--- Extracted records ---
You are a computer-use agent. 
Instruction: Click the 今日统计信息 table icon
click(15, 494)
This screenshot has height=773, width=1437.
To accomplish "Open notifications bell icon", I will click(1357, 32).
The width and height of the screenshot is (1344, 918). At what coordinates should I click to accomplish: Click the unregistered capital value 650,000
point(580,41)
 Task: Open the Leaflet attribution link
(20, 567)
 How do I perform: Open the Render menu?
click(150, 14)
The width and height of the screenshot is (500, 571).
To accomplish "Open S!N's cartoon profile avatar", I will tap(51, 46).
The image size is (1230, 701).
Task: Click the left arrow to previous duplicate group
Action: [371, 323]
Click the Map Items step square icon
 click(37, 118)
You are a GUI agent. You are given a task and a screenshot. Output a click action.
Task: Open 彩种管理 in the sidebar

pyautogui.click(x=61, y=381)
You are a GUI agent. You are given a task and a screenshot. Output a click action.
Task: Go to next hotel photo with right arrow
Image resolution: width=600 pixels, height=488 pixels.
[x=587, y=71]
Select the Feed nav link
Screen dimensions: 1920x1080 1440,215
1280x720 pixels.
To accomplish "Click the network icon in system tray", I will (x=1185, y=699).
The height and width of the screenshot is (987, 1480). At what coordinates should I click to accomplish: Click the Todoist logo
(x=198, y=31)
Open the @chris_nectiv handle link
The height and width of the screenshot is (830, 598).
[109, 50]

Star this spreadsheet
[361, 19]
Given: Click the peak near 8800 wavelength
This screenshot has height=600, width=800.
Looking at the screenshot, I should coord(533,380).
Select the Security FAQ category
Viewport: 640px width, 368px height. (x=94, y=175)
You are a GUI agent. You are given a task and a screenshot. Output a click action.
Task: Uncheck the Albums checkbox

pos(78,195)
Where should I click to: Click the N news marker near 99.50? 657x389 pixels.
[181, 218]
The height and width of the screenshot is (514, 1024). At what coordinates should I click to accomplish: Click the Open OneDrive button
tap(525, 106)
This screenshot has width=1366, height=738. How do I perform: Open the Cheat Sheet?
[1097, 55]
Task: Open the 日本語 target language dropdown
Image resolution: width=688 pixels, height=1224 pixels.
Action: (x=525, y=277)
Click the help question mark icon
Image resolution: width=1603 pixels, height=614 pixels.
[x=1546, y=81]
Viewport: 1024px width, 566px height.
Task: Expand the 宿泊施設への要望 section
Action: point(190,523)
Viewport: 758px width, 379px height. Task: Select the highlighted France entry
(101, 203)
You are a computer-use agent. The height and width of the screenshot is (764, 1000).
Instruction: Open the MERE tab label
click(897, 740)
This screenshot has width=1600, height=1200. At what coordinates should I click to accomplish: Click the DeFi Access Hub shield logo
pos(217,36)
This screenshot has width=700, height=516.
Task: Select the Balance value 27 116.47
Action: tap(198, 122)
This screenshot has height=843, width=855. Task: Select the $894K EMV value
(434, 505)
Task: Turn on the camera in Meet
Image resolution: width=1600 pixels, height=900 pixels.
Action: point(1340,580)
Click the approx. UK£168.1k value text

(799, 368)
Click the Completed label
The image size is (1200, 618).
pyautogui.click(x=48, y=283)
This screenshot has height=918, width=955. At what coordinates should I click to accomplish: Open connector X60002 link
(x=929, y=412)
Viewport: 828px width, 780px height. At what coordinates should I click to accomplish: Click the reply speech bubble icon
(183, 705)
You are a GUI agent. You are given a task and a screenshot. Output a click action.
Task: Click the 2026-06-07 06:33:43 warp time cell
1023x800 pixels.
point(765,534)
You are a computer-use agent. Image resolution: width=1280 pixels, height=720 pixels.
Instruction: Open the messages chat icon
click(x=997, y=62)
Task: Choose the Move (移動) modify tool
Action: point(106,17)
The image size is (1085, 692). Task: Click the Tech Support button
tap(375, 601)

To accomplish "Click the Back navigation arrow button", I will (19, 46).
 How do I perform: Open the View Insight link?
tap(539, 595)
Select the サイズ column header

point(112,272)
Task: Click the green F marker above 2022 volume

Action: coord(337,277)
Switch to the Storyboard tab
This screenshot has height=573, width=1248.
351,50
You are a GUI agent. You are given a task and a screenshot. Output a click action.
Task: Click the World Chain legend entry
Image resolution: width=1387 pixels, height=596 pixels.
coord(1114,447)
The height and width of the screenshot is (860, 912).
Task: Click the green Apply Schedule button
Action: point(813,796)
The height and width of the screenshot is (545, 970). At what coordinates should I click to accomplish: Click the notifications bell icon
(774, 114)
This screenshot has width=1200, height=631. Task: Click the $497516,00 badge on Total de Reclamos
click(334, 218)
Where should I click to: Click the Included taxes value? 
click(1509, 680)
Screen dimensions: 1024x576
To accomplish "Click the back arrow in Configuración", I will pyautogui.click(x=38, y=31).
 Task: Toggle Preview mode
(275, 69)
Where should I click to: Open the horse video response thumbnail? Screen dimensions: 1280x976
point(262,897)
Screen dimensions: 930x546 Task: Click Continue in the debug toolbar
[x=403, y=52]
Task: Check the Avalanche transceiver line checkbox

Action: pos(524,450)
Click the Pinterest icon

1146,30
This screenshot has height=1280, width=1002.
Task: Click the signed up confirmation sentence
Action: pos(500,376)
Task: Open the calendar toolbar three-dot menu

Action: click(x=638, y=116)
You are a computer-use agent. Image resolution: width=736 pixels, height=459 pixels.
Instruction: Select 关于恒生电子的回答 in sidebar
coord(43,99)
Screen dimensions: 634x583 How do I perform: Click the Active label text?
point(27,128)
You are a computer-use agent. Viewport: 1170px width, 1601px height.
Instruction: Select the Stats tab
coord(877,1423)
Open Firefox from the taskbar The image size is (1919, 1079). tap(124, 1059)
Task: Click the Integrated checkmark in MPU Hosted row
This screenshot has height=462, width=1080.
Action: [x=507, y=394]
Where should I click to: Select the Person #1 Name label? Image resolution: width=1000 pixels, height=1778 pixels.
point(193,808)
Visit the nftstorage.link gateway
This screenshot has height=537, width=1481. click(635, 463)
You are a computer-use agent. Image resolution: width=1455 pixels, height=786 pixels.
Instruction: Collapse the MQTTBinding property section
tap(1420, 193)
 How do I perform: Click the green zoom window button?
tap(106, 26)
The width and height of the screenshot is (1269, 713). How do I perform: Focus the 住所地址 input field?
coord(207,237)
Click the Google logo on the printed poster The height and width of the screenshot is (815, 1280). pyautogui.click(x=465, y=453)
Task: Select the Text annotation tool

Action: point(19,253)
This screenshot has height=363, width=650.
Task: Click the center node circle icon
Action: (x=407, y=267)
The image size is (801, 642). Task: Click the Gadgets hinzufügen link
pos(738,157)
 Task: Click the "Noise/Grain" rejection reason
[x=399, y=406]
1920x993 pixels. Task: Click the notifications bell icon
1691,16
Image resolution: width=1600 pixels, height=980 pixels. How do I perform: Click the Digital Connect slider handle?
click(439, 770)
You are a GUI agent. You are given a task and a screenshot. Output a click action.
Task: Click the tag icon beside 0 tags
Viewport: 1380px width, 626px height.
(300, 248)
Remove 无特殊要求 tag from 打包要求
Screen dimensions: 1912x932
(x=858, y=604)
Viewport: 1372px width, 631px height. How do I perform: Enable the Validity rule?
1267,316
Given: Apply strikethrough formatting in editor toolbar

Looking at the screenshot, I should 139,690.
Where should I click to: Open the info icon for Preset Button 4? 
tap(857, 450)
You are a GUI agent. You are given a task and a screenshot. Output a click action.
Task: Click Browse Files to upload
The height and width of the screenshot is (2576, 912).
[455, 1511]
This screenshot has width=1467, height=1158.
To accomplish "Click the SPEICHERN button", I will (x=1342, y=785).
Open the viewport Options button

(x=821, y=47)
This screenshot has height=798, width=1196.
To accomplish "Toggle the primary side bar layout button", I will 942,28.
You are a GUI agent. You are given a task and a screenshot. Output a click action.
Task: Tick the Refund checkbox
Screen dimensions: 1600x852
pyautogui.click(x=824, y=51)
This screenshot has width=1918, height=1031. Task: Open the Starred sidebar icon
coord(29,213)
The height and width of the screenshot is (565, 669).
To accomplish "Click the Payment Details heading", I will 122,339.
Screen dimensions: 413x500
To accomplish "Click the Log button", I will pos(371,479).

--- EXERCISE BRIEF ---
From the line holding "Task: Tick the Refund checkbox" down to the final line above, quote every line exactly and only those lines.

--- TASK SOLUTION ---
Task: Tick the Refund checkbox
Screen dimensions: 1600x852
pyautogui.click(x=824, y=51)
This screenshot has width=1918, height=1031. Task: Open the Starred sidebar icon
coord(29,213)
The height and width of the screenshot is (565, 669).
To accomplish "Click the Payment Details heading", I will 122,339.
Screen dimensions: 413x500
To accomplish "Click the Log button", I will pos(371,479).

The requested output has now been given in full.